However, the signal visibility gap is narrowing between processor-based and FPGA-based emulators based on two key factors:

- FPGA capacity improvements provide increased capacity for static probing inside of FPGAs.

- Xilinx has a built a feature in their FPGAs which offers dynamic probes for register states. This Xilinx feature enables better multiplexing in the chip to access the signals without overhead.

With effort, the individual emulator vendors can all but eliminate the area overhead, which then means less time recompiling to be able to see a different set of signals. Some emulator vendors are taking advantage of this.

The bottom line is that emulation vendors can be assessed with an area and performance hit for any given number of probes, as well as whether they offer dynamic probing.

9. Debug

With the exponential rise in complexity, debug is essential - as you can see in the chart below, teams spend 1.6x total time debugging (42%) than they do developing testbenches (26%) and writing/running tests (26%).

A robust debug capability is critical, and processor-based emulators today have debug capabilities that approach that of SW simulator debug.

Fundamental emulator debug capabilities can include: - Breakpoints. The ability to pause an emulation run based on event triggers. - Assertions support. It flags when assertions, or logic statements that define the intended behavior of a design, are violated.
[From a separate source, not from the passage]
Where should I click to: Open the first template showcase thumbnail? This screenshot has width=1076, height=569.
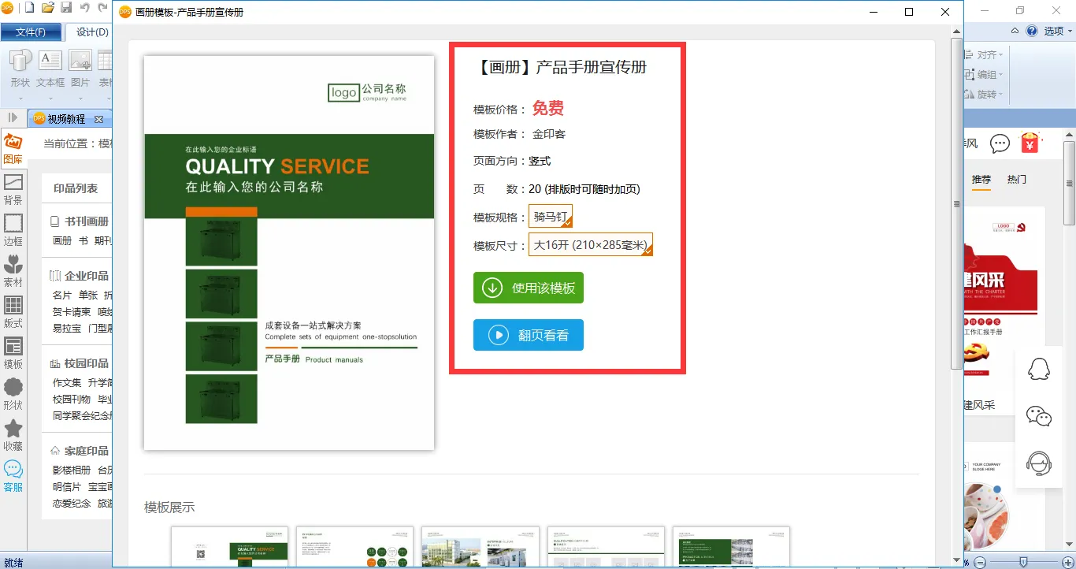[229, 548]
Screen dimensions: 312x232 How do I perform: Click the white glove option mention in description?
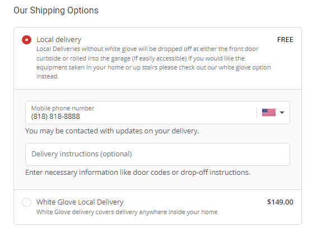tap(245, 67)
- Simulation hot-swap. The ability to automatically transfer execution to a connected simulator for more in-depth debug, in the form of greater visibility and control.

- Software debug. It can run software debuggers on the embedded code being executed by the processor(s).

Debug is an area undergoing significant innovation and should be assessed beyond the simple list I show in the comparison chart.

10. Virtual Platform API

Hybrid platforms consists of emulators co-simulating with virtual platforms, where a virtual platform simulates whole chips on a workstation by eliminating detail from the hardware, and plugging C-models together.

Given the prevalence of virtual platforms, it is important for the emulator to have a standard virtual platform API, so that if an engineer doesn't have a virtual platform C-model for a component, they can plug the component into the emulator instead.

For example, you may have an RTL USB 3.0, but no C model. An emulator with a virtual platform API could allow you to co-simulate with your emulator running the USB RTL at up to 4 M cycles/sec. In contrast, the RTL might run at only 5 K cycles/sec in a SW simulator.

11. Transactor Availability

Transactors facilitate the communication between the emulator and other platforms with different levels of abstraction. Transactors are critical to making emulators work in that they remove the speed bottlenecks associated with co-emulation.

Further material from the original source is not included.